L'elemento materiale consiste nell'azione commissiva od omissiva e nell'evento che è previsto in due fattispecie distinte con diversa graduazione della pena: 1) la morte; 2) lesioni gravi o gravissime nel tentativo di suicidio.

Non costituisce reato il tentativo di suicidio istigato al quale consegua una lesione personale lieve o lievissima.

Circostanze aggravanti sono espressamente previste per l'istigazione di infradiciottenni e di soggetti in stato di parziale incapacità di intendere o di volere; in caso di suicidio istigato di minore di quattordici anni o di incapace totale di intendere o di volere il reato equivale all'omicidio doloso.

Accertamenti medico-legali. L'accertamento delle cause di morte di un soggetto deve sempre porre una diagnosi differenziale fra omicidio, suicidio e disgrazia.

Dalle circostanze che emergeranno dal sopralluogo, dalle prove documentali o dalle testimonianze potrà derivare il sospetto o la certezza di un suicidio comune, istigato, di un omicidio di consenziente, di eutanasia, di un caso di omicidio-suicidio, di un omicidio con simulazione di suicidio.

Riflessi giuridico assicurativi. L'atto del suicidio, essendo compiuto contro il naturale istinto di conservazione, è giudicato dai più un gesto compiuto in uno stato mentale di totale incapacità di intendere e di volere. D'altra parte i tentativi di suicidio, anche ripetuti, di persone completamente lucide e "normali", salvo il proposito di farla finita, sembra smentire almeno una generalizzazione di tale ipotesi.

Nondimeno, in materia civile, sono impugnabili gli atti stipulati, o i testamenti redatti immediatamente prima di un suicidio, ai sensi dell'art. 428 e 591 c.c., per incapacità naturale.

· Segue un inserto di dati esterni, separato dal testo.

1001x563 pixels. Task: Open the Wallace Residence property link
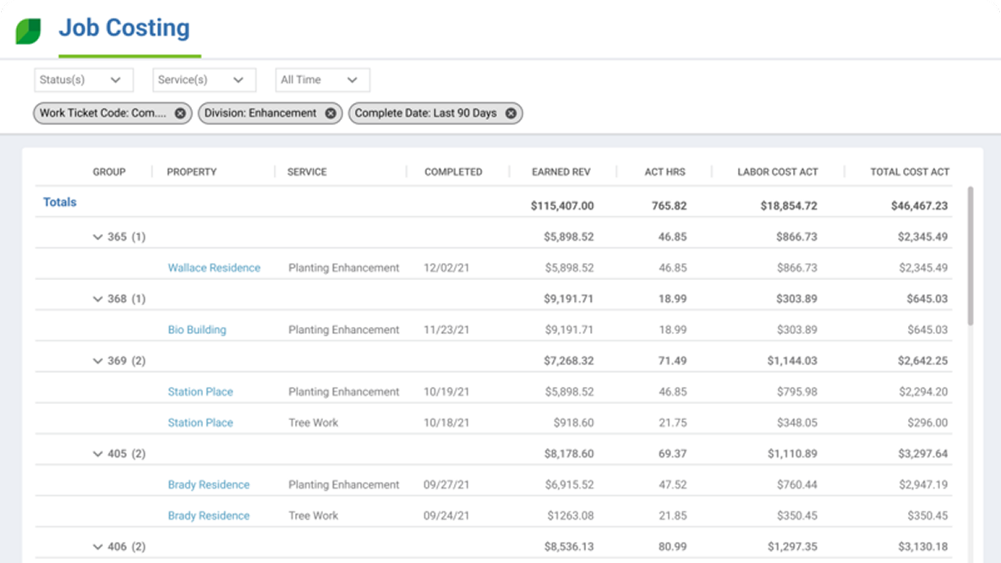(214, 268)
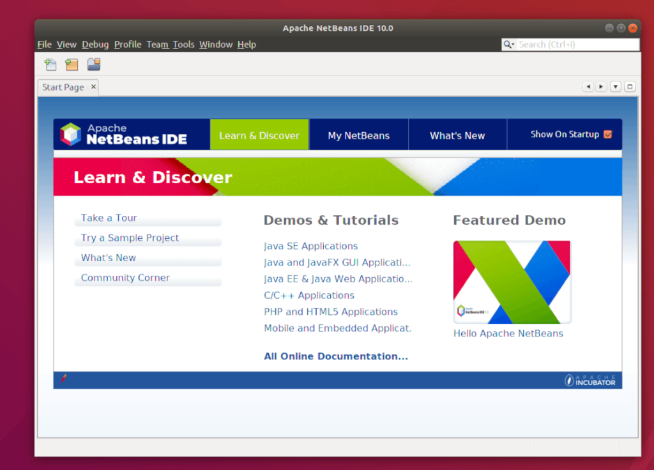Open All Online Documentation
This screenshot has height=470, width=654.
point(335,356)
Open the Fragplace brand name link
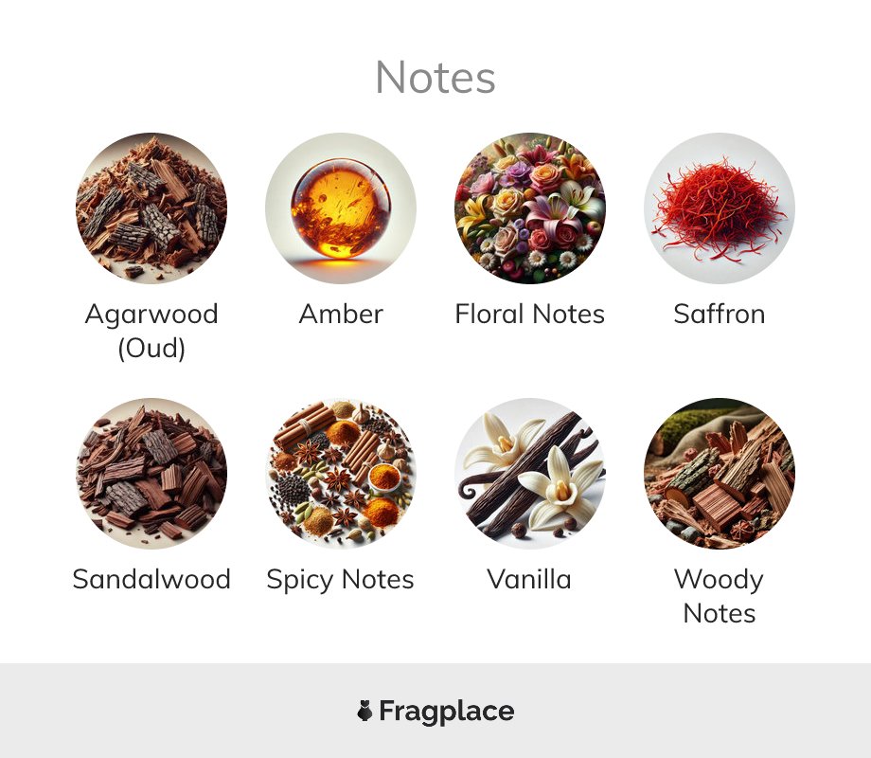The image size is (871, 758). [x=447, y=712]
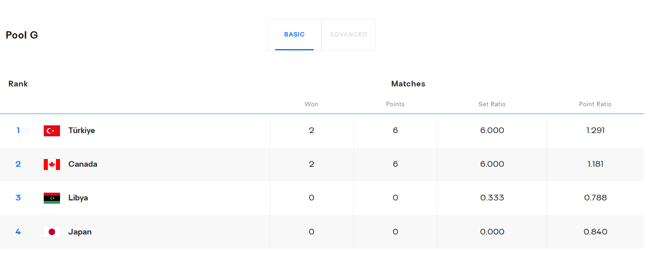Click the Rank column header
This screenshot has width=647, height=256.
tap(18, 84)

In ambito assicurativo I.N.A.I.L. il suicidio o le conseguenze di un tentativo di suicidio vengono riconosciuti solo se espressamente legati a circostanze ricollegabili al lavoro (suicidio dopo aver provocato la morte di un collega, o in seguito ad intossicazione professionale acuta).

In ambito assicurativo I.N.P.S. gli esiti delle lesioni di un tentativo di suicidio sono regolarmente riconosciuti ai fini invalidanti, anche perchè legati sempre ad una patologia di base.

Nel campo delle assicurazioni private le imprese sono tenute al pagamento, ma si tutelano con la carenza, stabilendo un periodo iniziale di due anni durante il quale il rischio resta scoperto, in ciò sostenute dalla legge (art. 1927 del c.c.), salvo patto contrario.